Data to process ->
↓
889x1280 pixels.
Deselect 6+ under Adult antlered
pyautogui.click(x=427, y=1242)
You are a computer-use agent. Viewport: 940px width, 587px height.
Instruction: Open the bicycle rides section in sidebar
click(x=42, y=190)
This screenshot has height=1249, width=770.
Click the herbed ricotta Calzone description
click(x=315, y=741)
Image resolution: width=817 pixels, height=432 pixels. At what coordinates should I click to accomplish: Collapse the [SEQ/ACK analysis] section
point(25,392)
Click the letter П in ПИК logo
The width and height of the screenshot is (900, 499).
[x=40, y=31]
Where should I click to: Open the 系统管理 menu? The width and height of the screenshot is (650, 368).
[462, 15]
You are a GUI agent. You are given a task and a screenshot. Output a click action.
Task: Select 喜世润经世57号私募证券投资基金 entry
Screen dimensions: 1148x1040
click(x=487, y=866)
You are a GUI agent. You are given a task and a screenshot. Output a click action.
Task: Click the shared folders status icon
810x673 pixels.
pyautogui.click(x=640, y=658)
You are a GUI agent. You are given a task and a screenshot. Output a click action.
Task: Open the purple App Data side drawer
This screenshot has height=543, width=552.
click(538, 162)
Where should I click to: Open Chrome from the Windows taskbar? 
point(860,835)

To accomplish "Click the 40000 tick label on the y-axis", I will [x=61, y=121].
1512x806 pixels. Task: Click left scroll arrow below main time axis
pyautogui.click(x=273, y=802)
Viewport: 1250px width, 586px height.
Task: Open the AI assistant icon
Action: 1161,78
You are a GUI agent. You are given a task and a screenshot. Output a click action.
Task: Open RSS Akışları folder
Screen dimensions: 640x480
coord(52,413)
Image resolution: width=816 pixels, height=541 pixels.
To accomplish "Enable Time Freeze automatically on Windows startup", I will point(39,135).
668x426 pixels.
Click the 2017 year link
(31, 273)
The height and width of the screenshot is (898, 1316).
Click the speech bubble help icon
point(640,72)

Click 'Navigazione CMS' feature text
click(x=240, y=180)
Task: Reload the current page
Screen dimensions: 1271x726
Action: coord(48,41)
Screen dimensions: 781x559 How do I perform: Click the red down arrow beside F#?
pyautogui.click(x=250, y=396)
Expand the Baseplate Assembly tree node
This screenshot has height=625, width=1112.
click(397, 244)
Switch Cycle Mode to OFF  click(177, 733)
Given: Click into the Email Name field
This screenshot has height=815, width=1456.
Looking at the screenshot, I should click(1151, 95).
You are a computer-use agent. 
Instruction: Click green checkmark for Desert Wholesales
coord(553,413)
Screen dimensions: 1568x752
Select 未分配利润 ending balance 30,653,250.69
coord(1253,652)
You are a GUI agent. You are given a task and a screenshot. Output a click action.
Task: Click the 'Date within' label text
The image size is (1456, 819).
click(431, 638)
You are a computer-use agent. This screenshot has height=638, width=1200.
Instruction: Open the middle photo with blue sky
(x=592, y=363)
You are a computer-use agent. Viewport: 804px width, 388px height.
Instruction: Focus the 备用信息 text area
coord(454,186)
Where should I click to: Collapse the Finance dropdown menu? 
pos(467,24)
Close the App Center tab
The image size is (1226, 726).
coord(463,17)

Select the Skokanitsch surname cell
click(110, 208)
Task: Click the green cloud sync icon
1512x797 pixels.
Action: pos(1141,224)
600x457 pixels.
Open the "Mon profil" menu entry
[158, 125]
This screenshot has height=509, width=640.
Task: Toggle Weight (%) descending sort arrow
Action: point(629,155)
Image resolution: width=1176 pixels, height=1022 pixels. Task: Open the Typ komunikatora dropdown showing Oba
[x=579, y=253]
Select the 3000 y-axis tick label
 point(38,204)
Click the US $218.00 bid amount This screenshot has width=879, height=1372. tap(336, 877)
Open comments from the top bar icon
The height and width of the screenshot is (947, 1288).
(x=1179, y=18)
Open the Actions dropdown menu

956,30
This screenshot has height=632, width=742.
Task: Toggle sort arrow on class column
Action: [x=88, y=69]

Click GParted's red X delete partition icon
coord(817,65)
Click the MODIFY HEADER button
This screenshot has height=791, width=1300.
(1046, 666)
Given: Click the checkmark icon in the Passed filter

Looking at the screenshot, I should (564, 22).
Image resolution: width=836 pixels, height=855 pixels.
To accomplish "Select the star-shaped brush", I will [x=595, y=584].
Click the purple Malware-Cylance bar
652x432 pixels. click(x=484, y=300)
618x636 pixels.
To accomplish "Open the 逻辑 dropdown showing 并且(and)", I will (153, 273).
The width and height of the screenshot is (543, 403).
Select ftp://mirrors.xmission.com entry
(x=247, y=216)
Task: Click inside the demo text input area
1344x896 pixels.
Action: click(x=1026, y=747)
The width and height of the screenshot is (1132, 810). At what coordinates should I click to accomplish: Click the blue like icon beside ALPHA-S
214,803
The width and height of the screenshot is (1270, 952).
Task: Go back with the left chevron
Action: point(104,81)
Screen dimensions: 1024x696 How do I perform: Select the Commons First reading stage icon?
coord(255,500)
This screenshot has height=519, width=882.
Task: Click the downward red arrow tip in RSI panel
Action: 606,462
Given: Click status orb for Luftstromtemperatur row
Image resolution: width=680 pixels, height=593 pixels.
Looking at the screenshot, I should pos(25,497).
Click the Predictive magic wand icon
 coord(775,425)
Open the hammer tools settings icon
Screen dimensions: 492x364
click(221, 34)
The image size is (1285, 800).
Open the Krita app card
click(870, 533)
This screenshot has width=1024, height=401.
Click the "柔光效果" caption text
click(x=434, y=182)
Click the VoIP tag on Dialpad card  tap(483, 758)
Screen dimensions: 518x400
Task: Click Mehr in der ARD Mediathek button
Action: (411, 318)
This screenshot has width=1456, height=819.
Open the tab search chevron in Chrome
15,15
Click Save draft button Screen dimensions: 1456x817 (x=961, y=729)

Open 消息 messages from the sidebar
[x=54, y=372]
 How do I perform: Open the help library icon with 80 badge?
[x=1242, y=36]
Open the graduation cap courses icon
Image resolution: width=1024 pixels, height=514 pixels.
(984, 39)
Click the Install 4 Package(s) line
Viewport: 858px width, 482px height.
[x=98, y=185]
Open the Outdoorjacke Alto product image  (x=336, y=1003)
↑
Do this ->
Collect every line above that contains the string "arrow". Case counts, so a line matches only if its capitalization is the same.

Output for this task ->
1512x806 pixels. Task: Click left scroll arrow below main time axis
Screen dimensions: 781x559 How do I perform: Click the red down arrow beside F#?
Task: Toggle Weight (%) descending sort arrow
Task: Toggle sort arrow on class column
Task: Click the downward red arrow tip in RSI panel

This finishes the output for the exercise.